■ TASK INSTRUCTIONS:
Can you quote the records below word for word, starting with the line that contains "Given: Click inside the 検索文字列 text field" and continuing through the end of the records, with the pictures left out?

Begin RECORDS SUPPLIED

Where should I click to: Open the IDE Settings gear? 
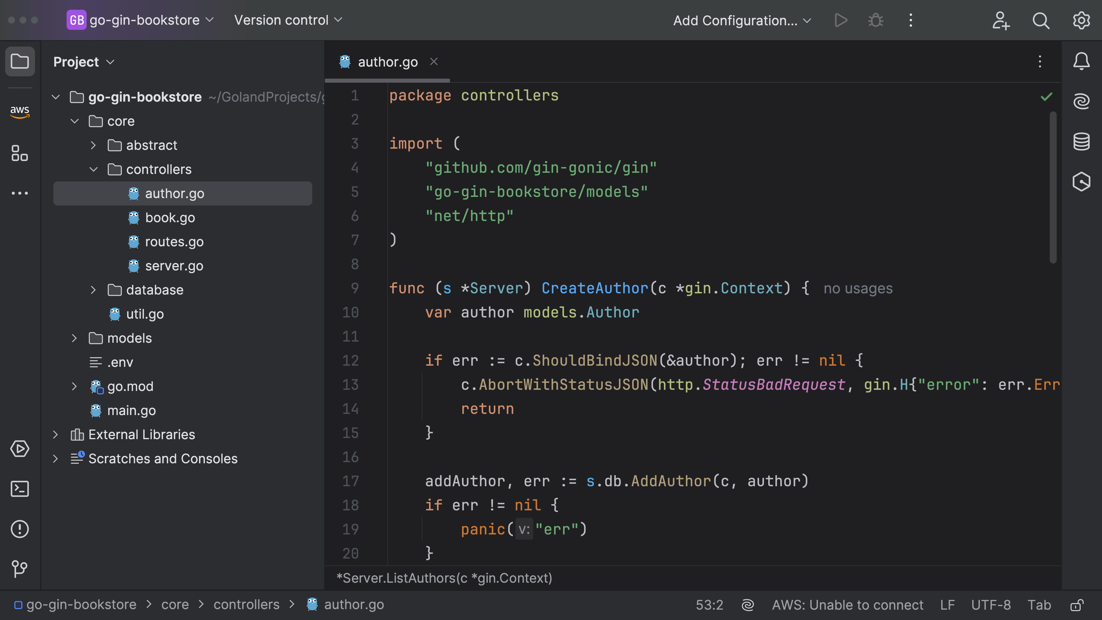click(x=1081, y=20)
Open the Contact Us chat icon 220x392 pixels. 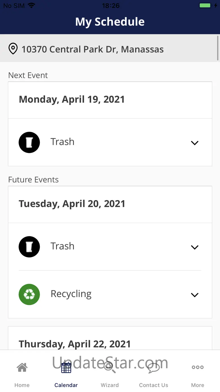click(x=153, y=367)
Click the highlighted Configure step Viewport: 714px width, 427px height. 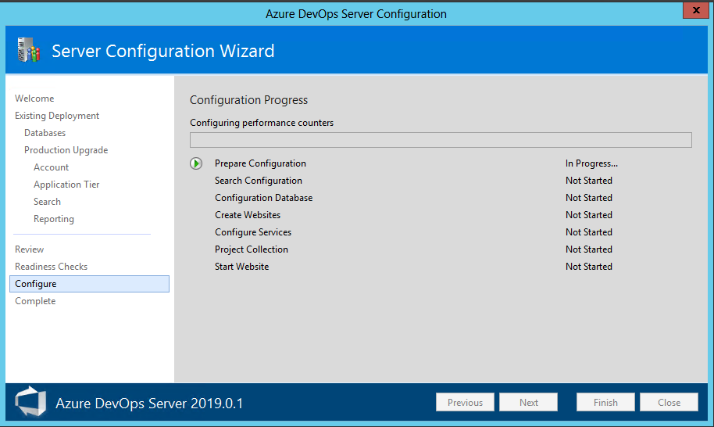tap(36, 284)
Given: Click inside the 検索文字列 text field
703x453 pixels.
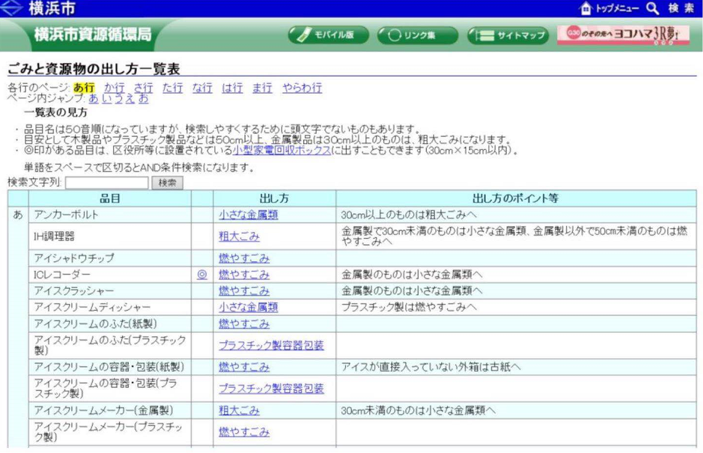Looking at the screenshot, I should (x=107, y=183).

End RECORDS SUPPLIED

■ SOLVED EXERCISE:
Given: Click inside the 検索文字列 text field
703x453 pixels.
Looking at the screenshot, I should (x=107, y=183).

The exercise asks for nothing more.